For love was offered me, and I shrank from its
disillusionment;
Sorrow knocked at my door, but I was afraid;
Ambition called to me, but I dreaded the chances.
Yet all the while I hungered for meaning in my life
And now I know that we must lift the sail
And catch the winds of destiny
Wherever they drive the boat.
To put meaning in one's life may end in madness,
But life without meaning is the torture
Of restlessness and vague desire--
It is a boat longing for the sea and yet afraid.


Poet: Edgar Lee Masters was born in Garnett, Kansas in 1869. He attended Knox College for a year and then had home schooling. Soon, he began writing poems about his life in the Midwest and about life in general. He published several compilations of his poems, most of which were in free verse. At the time, most poems were romantic, but Masters wanted to stray from the usual and created poems of realism and irony. Eventually, in 1950, he died leaving hundreds of poems published. He wrote the Spoon River Anthology, and this poem was in that book.

Vocabulary: [NONE]

Type of poem:
Dramatic

Speaker: George Gray, a dead man preaching about life

Audience:
The reader and those lost in life

Tone: Hopeful and caring; as if he were preaching to society

Meaning:
In this poem, Masters tries to explain why some people become lost in life. Masters writes about a dead man named George Gray who had wasted his life trying to find what he should do in life. He begins explaining about his mistakes and why he failed to reach his destiny at first, but he then figures out why. He symbolizes people as a boat in a river or water mass of life. Instead of people trying to find and pick the fate they want, he says we should "lift the sail and catch the winds of destiny wherever they drive the boat." Basically, we should let whatever destinies we have find us rather than look for it.

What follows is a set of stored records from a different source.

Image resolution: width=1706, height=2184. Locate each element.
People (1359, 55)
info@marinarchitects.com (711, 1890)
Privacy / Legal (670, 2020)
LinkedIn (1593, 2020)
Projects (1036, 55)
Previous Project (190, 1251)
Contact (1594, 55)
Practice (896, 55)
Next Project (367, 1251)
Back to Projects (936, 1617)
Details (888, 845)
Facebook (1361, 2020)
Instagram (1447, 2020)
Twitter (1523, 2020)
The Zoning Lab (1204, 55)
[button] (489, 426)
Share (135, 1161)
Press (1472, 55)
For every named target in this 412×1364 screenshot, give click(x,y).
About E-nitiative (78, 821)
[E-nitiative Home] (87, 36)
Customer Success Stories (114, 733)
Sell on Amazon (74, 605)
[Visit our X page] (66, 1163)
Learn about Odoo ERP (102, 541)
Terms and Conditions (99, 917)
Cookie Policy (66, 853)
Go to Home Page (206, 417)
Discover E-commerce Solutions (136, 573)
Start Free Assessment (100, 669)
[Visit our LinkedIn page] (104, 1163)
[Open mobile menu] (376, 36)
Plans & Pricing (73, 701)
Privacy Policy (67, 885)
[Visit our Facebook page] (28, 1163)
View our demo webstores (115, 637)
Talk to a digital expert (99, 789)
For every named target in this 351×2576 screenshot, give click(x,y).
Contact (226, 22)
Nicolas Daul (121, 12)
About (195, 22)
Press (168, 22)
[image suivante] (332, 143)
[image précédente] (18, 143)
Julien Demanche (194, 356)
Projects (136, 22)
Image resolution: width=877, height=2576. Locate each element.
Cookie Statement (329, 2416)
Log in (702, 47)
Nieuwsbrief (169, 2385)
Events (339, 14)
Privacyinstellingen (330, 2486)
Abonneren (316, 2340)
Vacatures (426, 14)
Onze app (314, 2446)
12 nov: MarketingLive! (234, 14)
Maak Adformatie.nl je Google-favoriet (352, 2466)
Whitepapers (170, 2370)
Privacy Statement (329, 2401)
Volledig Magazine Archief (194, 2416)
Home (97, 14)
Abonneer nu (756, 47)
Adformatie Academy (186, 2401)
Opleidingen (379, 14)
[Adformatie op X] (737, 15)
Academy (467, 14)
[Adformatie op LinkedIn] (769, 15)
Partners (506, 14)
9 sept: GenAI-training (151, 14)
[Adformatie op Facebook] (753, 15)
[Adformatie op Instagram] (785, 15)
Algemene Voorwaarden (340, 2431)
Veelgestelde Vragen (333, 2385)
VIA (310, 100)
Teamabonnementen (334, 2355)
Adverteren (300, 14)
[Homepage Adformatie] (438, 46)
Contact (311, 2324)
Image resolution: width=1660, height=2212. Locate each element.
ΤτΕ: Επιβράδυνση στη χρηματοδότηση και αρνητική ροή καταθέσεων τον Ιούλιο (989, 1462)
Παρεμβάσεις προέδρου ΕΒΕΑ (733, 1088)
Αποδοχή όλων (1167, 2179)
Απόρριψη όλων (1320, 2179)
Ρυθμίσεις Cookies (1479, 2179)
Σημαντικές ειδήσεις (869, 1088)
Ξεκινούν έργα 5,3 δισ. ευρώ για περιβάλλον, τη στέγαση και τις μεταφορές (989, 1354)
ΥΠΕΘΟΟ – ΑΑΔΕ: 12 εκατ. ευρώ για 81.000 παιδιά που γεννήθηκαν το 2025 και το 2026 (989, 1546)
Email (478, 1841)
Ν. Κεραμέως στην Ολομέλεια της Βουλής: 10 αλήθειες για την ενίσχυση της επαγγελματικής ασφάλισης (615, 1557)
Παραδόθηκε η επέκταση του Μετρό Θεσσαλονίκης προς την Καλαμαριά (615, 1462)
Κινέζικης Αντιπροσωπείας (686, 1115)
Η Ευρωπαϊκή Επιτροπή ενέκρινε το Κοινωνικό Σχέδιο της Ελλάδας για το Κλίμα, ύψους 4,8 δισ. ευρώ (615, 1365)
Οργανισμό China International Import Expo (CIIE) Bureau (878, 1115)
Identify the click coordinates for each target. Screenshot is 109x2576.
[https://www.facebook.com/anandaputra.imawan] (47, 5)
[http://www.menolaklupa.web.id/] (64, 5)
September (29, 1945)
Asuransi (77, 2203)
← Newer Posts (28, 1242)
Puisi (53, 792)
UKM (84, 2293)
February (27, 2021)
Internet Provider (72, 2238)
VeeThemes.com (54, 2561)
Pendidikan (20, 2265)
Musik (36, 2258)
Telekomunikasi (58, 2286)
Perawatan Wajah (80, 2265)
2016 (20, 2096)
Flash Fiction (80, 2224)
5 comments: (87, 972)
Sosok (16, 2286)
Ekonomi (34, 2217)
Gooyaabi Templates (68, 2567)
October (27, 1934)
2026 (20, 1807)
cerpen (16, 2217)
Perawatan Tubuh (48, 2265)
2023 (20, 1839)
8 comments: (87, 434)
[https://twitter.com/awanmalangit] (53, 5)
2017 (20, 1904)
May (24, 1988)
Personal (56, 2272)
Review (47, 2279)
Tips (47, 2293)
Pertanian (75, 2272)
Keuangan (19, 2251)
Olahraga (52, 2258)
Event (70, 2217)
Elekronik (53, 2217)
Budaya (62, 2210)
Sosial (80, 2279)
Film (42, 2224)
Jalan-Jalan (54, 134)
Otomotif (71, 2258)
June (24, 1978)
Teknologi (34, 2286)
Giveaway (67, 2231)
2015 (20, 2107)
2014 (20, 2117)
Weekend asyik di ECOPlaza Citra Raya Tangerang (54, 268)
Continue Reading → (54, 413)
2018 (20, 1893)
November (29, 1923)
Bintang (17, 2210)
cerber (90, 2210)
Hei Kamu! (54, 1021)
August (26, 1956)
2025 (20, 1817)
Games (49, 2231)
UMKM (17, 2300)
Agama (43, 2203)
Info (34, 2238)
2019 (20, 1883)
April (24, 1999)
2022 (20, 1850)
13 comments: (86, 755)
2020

Structure of poem: Free Verse
- No stanzas
- No specific meter
- No rhyme scheme


Examples of poetic techniques used in the poem:

"And now I know that we must lift the sailAnd catch the winds of destinyWherever they drive the boat." Assertion:A positive statement said confidently, but with no proof or evidence to support it.
"Sea"
Symbol (life/ the world)
"A boat with a furled sail at rest in a harbor."
End-Stopping Line
"In truth it pictures not my destinationBut my life."
Run-On Line
"Ambition called me"
Personification

Connection between the poem and the poet's life and/or times: Masters had a studious life and learned a lot of factual information, but he wanted to know why he never became a famous poet. He learned that he couldn't make his own destiny, but his destiny must find him. He also wrote the Spoon River Anthology that talked about dead people and their lessons from life.

Most memorable quote from the poem:
"And now I know that we must lift the sail and catch the winds of destiny/ Wherever they drive the boat."